Ван Влоотен вдруг замолчал.
— И что дальше? — нетерпеливо спросил я.
— Погодите.
Гул голосов вокруг нас тоже постепенно смолк. Затем в громкоговорителе у нас над головой раздалось шипение, и я заметил, что все сидящие в баре, к тому времени уже почти заполнившемся, с серьезными, внимательными лицами прислушиваются к сообщению, касающемуся многих. Впрочем, мы уже заранее покорились судьбе. Рейс на Бордо в очередной раз откладывался.
Официант принес нам еще по порции виски. Мы пригубили из своих рюмок и продолжали молчать. Я был уверен, что Ван Влоотен, так же, как и я, чувствует пульс опасности, о которой только и было разговоров за соседними столиками. Я встретился взглядом с каким-то мужчиной, складывавшим газету “Морген”. Он тут же поднялся с места, словно я обратился к нему с некоей просьбой, но, подойдя к нашему столику, вдруг почему-то опустил руку на рукав моего спутника.
— Не развернулось посадочное шасси, — сказал он Ван Влоотену, — но я знаю, что пилот попытался вторично завести мотор.
После чего он, не дожидаясь наших комментариев, скрылся с газетой под мышкой за раздвижными дверями.

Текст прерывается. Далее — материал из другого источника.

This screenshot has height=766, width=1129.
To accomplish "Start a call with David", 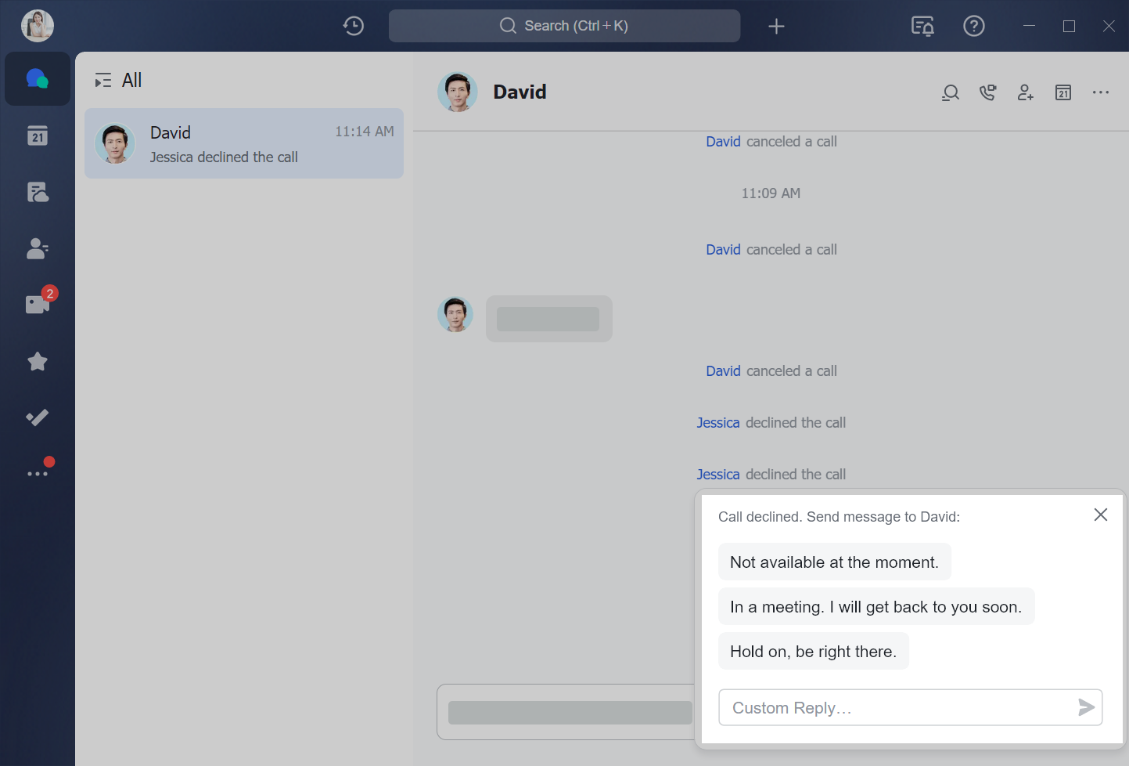I will tap(987, 92).
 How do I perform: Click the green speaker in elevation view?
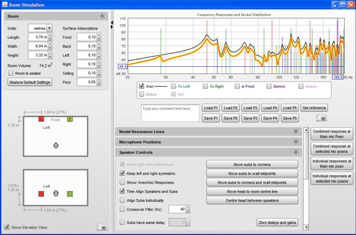[70, 194]
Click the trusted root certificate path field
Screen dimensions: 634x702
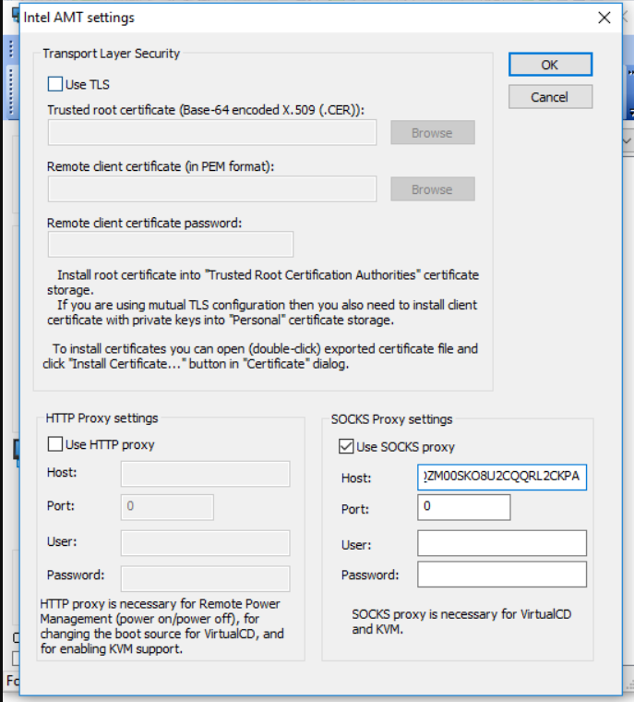point(212,133)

Когда Ван Влоотен продолжил свой рассказ, я ощутил беспокойство. Я знал, чем он закончится. Я предчувствовал мрачный финал, приближающийся буквально с каждым его словом, и одновременно понимал, что, словно некий свершившийся факт, он уже висит в воздухе. Она начала опаздывать. Не затрудняя себя оправданиями, все чаще отменяла встречи. Это было летом, по выходным она приезжала к нему домой в Вассенаар. Случалось порой, они безмятежно сидели с родителями воскресным полднем, поджидая ее, на ступеньках веранды — тени от каштанов ползли в сторону загонов для скота, и спешить в принципе было некуда. Вдруг раздавался телефонный звонок. И как все это его уже тогда не насторожило?

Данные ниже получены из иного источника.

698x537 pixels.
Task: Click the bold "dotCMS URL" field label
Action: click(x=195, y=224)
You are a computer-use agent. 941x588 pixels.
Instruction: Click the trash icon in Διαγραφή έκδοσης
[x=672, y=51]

Я не ответил. Не задал ни одного вопроса. Но до сих пор помню свое неприятное ощущение в ту минуту, когда лицо сидевшего напротив меня собеседника вдруг напряглось, как это свойственно слепым, пытающимся вспомнить забытую привычку и воспроизвести некое подобие улыбки. Сам я в ответ не улыбнулся. Он продолжал: так было потому, что Инес по-прежнему с ним спала, потому что она горячо и с огромным воодушевлением разделяла его страсть.

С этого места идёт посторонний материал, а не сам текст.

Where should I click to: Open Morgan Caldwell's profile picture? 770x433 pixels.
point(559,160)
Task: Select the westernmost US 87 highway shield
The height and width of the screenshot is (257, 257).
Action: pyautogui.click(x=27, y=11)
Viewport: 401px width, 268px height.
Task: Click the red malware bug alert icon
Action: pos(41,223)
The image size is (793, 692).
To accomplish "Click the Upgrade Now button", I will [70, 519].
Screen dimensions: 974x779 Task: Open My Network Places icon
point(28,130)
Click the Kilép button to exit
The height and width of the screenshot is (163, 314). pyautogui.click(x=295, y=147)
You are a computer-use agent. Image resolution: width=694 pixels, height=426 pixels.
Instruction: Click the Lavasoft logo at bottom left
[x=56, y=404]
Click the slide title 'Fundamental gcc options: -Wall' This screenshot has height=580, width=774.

Его голос стал насмешливым. “А что это значило в те времена, об этом вы, нынешние, и понятия не имеете!”
Он наполовину обернулся и щелкнул пальцами. Немедленно явился официант: “Что желаете?”, но Ван Влоотен лишь уперся двумя пальцами в стол и принялся объяснять дальше: “В те времена женщина не ложилась так поспешно в постель с мужчиной. Женщины были более гордыми и осторожными. Отдаться мужчине — так даже самые легкомысленные из них называли свою уступчивость — это кое-что значило, и даже самые легкомысленные признавали глубоко скрытый внутри их естества закон, говорящий о том, что каждый организм в первую очередь стремится к воспроизведению и усовершенствованию своих качеств, короче говоря, женщина знала, что может забеременеть. Да-да, страсть в те времена приравнивалась к выбору партнера для продолжения рода, так я и сам это понимал. И не сомневался, что эта красивая женщина подарит мне пятерых детей!”